Collected data:
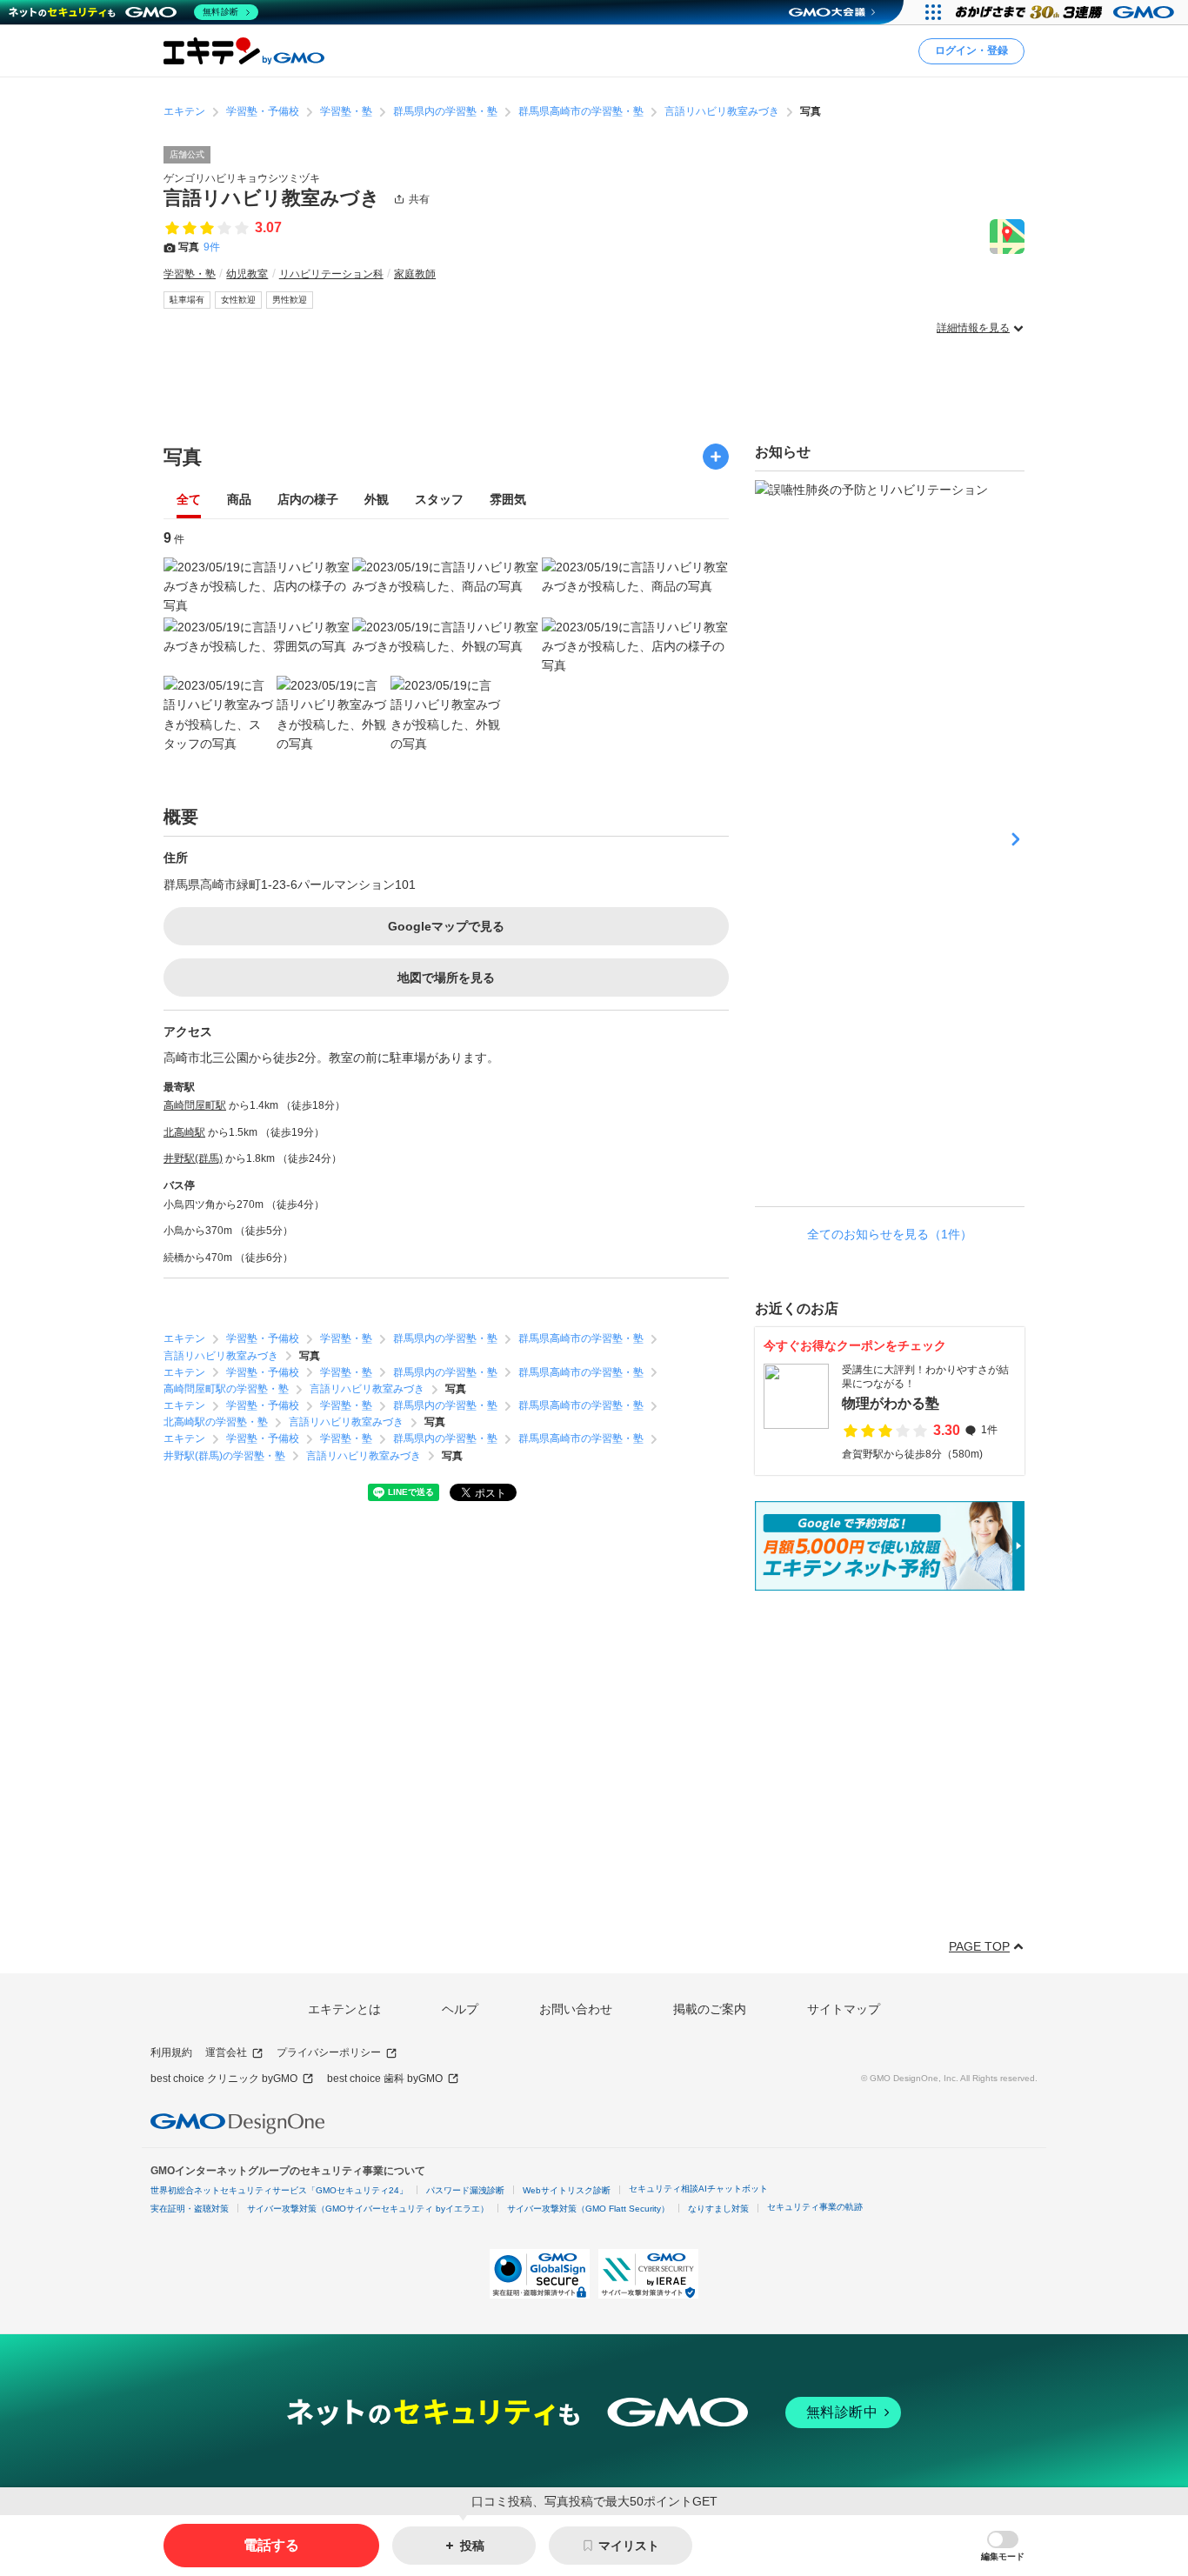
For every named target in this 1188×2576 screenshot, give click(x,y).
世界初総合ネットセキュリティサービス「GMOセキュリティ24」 (279, 2190)
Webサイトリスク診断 (567, 2190)
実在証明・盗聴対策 (189, 2208)
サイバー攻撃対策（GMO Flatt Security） (588, 2208)
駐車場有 (187, 299)
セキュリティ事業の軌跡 (815, 2207)
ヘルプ (460, 2009)
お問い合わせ (575, 2009)
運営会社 (226, 2052)
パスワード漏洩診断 (465, 2190)
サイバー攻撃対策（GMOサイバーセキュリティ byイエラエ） (368, 2208)
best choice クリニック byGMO (223, 2078)
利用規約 (171, 2052)
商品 (239, 499)
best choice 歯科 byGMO (385, 2078)
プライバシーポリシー (329, 2052)
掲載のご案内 (709, 2009)
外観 (376, 499)
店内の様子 (307, 499)
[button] (1002, 2546)
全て (189, 499)
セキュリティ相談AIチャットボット (698, 2188)
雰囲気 (508, 499)
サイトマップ (843, 2009)
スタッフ (439, 499)
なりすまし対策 (718, 2208)
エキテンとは (344, 2009)
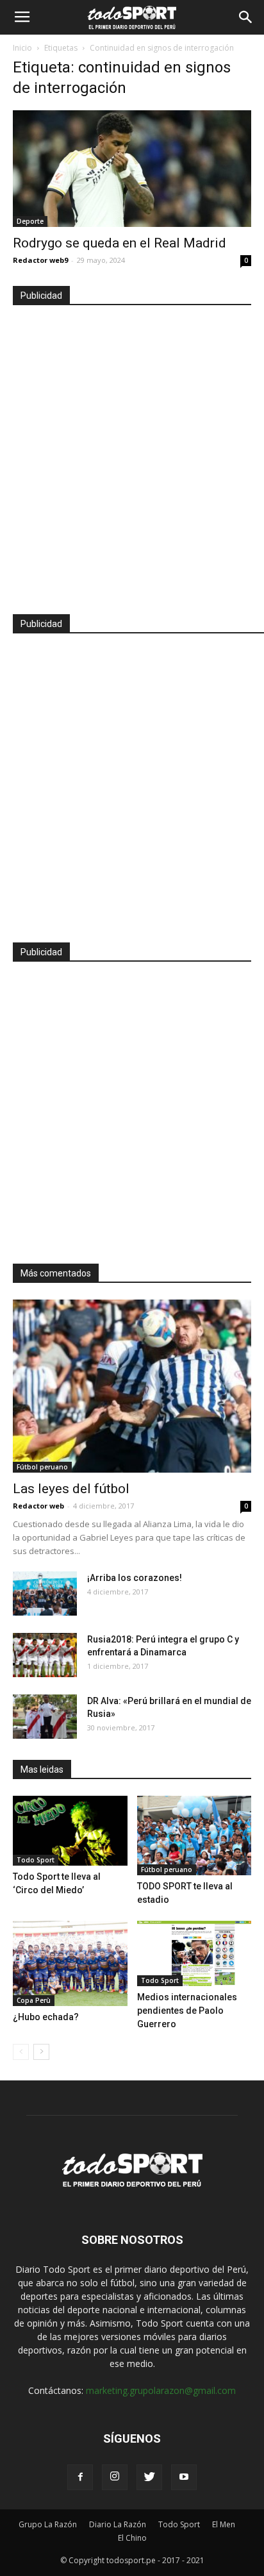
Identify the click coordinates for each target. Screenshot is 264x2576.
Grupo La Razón (48, 2524)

> **About this task**:
Whenever the word "target" shows up in a line above, copy that line.

> **Written reply**:
For every named target in this 1188×2576 screenshot, give click(x,y).
Identify the click coordinates for each target. Screenshot is 264x2576.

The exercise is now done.